Bangalore: Diageo Plc., the world’s largest distiller, is tightening corporate governance practices at United Spirits Ltd (USL) and the UK-based company has hired a consulting firm to vet USL’s contracts with other UB Group companies to ensure these agreements are “arm’s length transactions”.
Deloitte, which has been working with USL on various projects, has been asked to ensure that the terms of USL’s contracts with United Breweries Holdings Ltd (UBHL), the UB Group’s holding company, and other group firms, do not give an unfair advantage to these companies, according to two people familiar with the matter.
According to USL’s annual report, the company had financial dealings with UBHL worth over Rs.1,000 crore in the previous financial year. These transactions included buying and selling of goods, loans, deposits and advertisement and sales promotion expenses. USL was owed Rs.1,188.7 crore by UBHL as on 31 March 2013, according to the annual report. USL, India’s largest liquor maker, also gave loans and deposits to a “group company” worth Rs.1,318.6 crore, the report showed.
Both USL and Deloitte declined to comment.
Diageo, which completed its purchase of a 25.02% stake in USL last July has made compliance to both laws and company policy and installing its global business practices at USL one of its biggest priorities at the Bangalore-based company.

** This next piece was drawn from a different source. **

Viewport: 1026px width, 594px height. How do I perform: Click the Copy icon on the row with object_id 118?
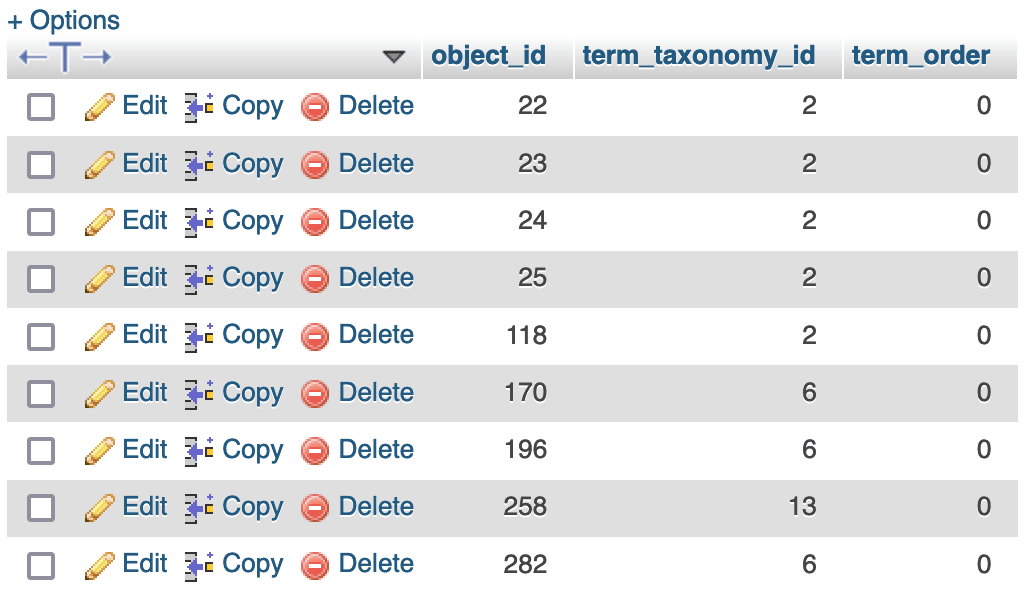point(196,336)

Mint reported on 21 August that Diageo removed as many as 100 UB Group executives off USL payrolls as many of these executives were employed by other UB Group firms, including the grounded Kingfisher Airlines Ltd. The executives were later transferred to UBHL.

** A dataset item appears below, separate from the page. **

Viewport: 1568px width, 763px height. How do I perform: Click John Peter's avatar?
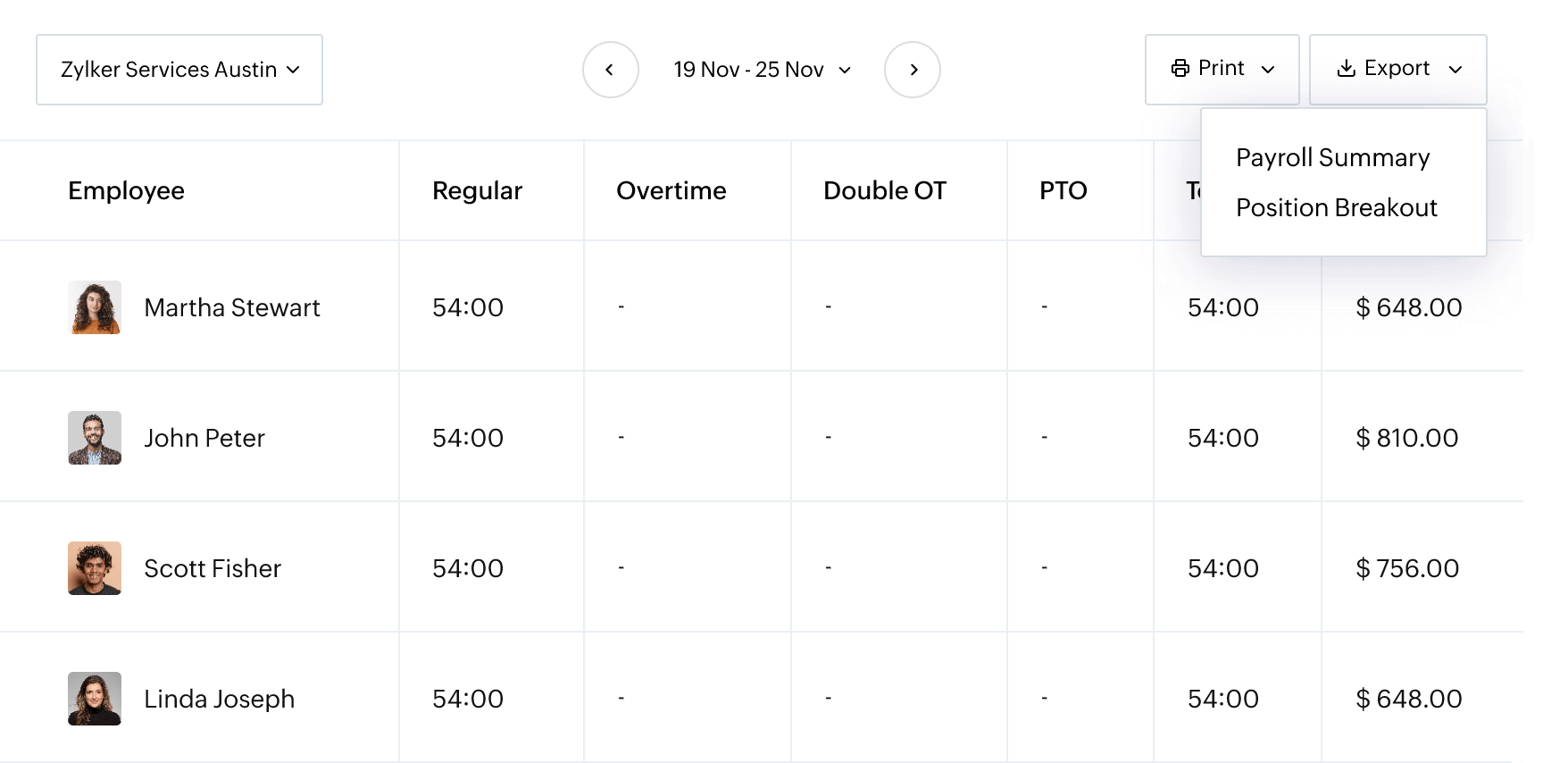coord(95,438)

The removal of UB Group executives off the payrolls and the vetting of contracts with UB companies are seen as moves by Diageo to distance USL from the larger UB Group.
Mallya and his firms control less than 10% of USL now, while Diageo is by far the largest shareholder at USL after building up a stake of nearly 30%, partly by buying shares on the stock market over the past few months.
Diageo, which negotiated the right to appoint the chief executive and chief financial officer at USL as part of the deal, named Anand Kripalu as the CEO designate in October. Kripalu will take over as CEO from April, replacing Ashok Capoor. Late last year, Ashoke Roy, former chief financial officer at USL’s unit Whyte and Mackay, was appointed as the head of USL’s compliance and ethics team.
Last week, Diageo put in place a new code of conduct for USL employees, replacing USL’s eight-year old code. The new code of conduct is comprehensive, covering all aspects of USL’s business including accounting, marketing, dealing with government officials, health policy, entertainment expenditure by executives and other things. Over the past few months, the ethics and compliance team has been training USL employees on the code.
“USL is committed to setting and upholding the highest standards of compliance and governance,” said Roy, deputy president—compliance, ethics and internal audit.
“At a minimum, the (new) standards comply with Indian and international laws, at times, even exceeding the requirements. We believe adherence to both the letter and spirit of these standards will be a competitive advantage,” Roy said in an email through a spokesperson.
Separately, N.R. Rajsekher, chief operating officer of south India (excluding Andhra Pradesh) at USL, is retiring from the company, according to two people familiar with the matter, including one of the two cited above. Matthew Xavier, chief operating officer of the Andhra Pradesh region of USL, is likely to replace Rajsekher, the people said.
Rajsekher, a UB Group veteran, is one of the highest-paid USL executives.